On the turnaround trail, tiny Corbus pays $7.5M for rival to Seagen’s oncology ADC Padcev

Corbus Pharmaceuticals is mounting a David vs. Goliath battle against Seagen, spending $7.5 million of its dwindling cash reserves on a challenger to the nectin-4 antibody-drug conjugate (ADC) Padcev.

Analysts expect Padcev, which came to market in the U.S. in 2019, to emerge as a favored treatment for urothelial cancer in the coming years and to generate blockbuster sales for Seagen. But Corbus sees the safety of Padcev—and its impact on tolerability and dose intensity—as a weakness that creates room for a challenger, leading it to strike a deal to join the small shoal of biotechs chasing Seagen.

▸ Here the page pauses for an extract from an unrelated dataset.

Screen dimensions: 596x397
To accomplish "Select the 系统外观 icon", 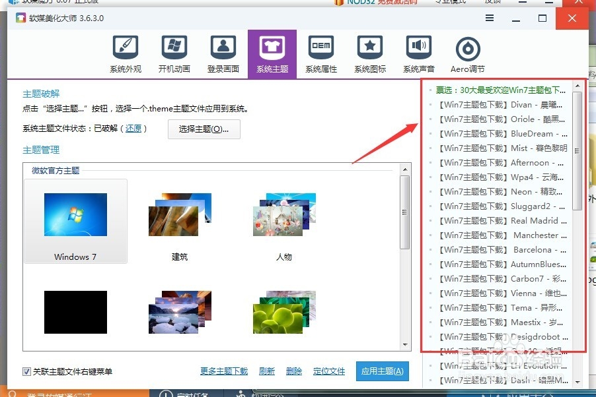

Corbus has picked up regional rights to a would-be rival to Padcev through a deal with CSPC Megalith Biopharmaceutical. The Chinese drug developer has sold the rights to its anti-nectin-4 ADC in Australia, Europe and North America to Corbus for $7.5 million upfront and up to $685 million in milestones. Most, $555 million, of the contingent fees are tied to commercial events, with the rest linked to development and regulatory successes.

CSPC is running a phase 1 dose-escalation clinical trial of the candidate in advanced solid tumor patients in China and has received regulatory clearance to start a study in the U.S. Corbus plans to leverage data from the Chinese study to support the start of the U.S. clinical trial of CRB-701 next year.

The development timeline means Corbus has ceded a big head start to both Seagen and its main rival for the nectin-4 space, Bicycle Therapeutics. Bicycle moved its challenger into phase 1 in July 2020. Even so, Corbus thinks CRB-701 has the credentials to make a mark.

“CRB-701 has several key features that support a differentiated profile,” Rachael Brake, Ph.D., chief scientific officer at Corbus, explained in a release. “These include site-specific conjugation chemistry that leads to low payload release in plasma, a novel Fc-enabled antibody with an improved pharmacokinetic profile and toxicology data that suggests that there is an ability to achieve higher exposures with CRB-701.”

Those attributes have persuaded Corbus to write CSPC a check despite its current cash constraints. Late last year, the biotech told investors it had the cash to keep going through the second quarter of 2024. By cutting back in other areas and focusing its cash on CRB-701, Corbus has kept that runway target even after the outlay on the new program.